Exercise prompt: Switch "permission entry window" to "permission dialog" in the stretch from the line containing "Where should I" through the line containing "pos(953,15)", and write out only those lines again with nothing else altered. Leave the pictures out of your answer.

Entries:
★ ★ ★

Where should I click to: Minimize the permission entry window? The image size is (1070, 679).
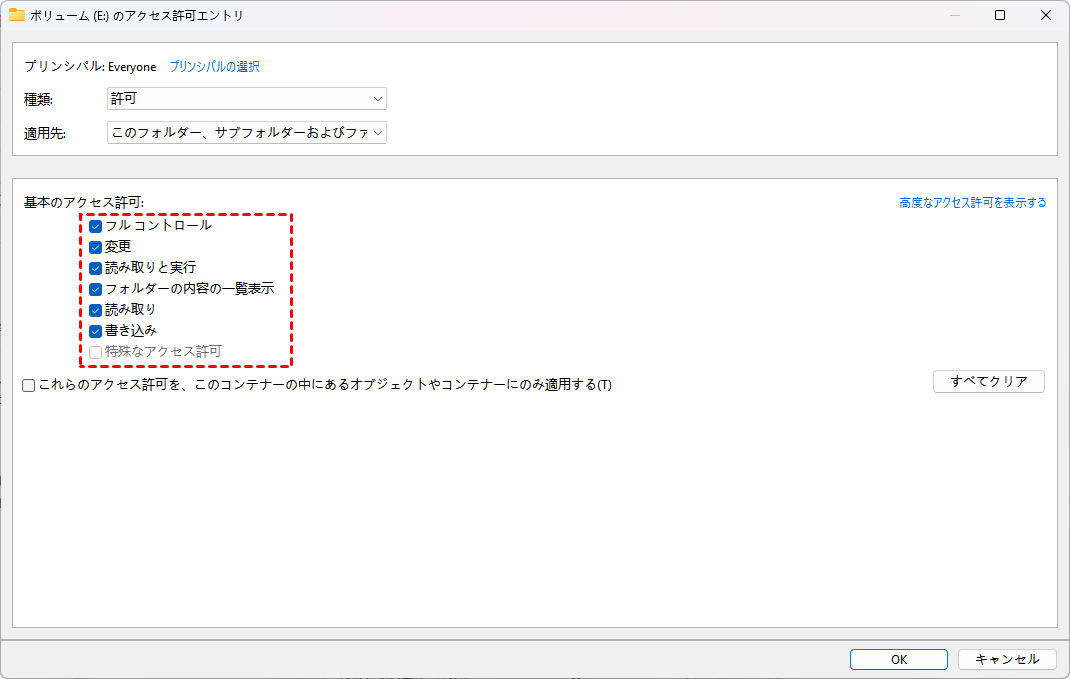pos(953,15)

★ ★ ★

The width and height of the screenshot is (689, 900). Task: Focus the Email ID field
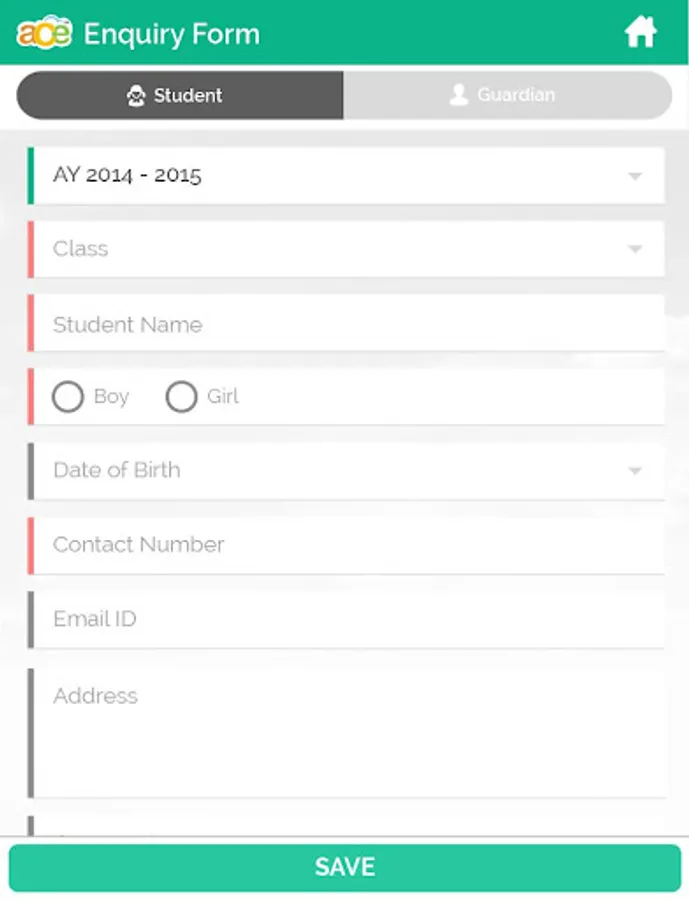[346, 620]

★ ★ ★

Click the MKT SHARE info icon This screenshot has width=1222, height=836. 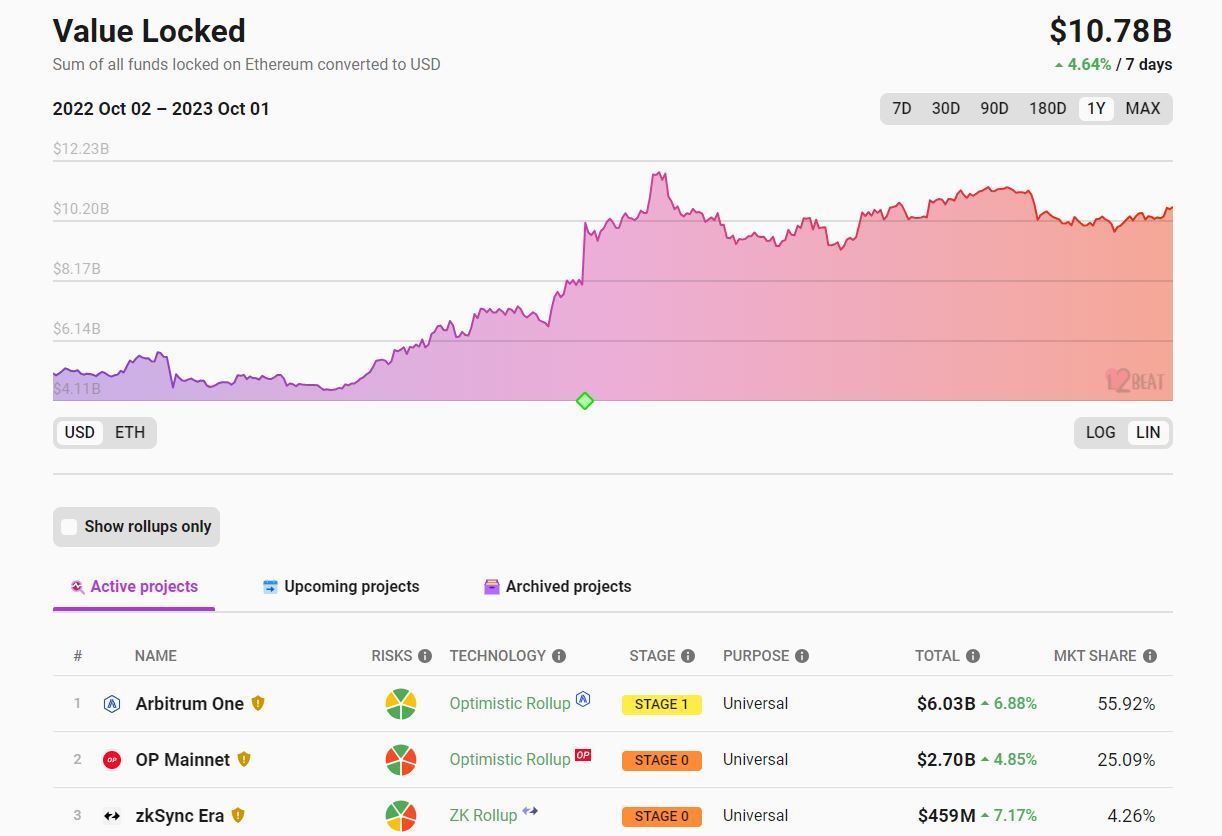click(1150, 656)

★ ★ ★

Solution to this problem:
Where should I click to: Minimize the permission dialog? The image size is (1070, 679).
pos(953,15)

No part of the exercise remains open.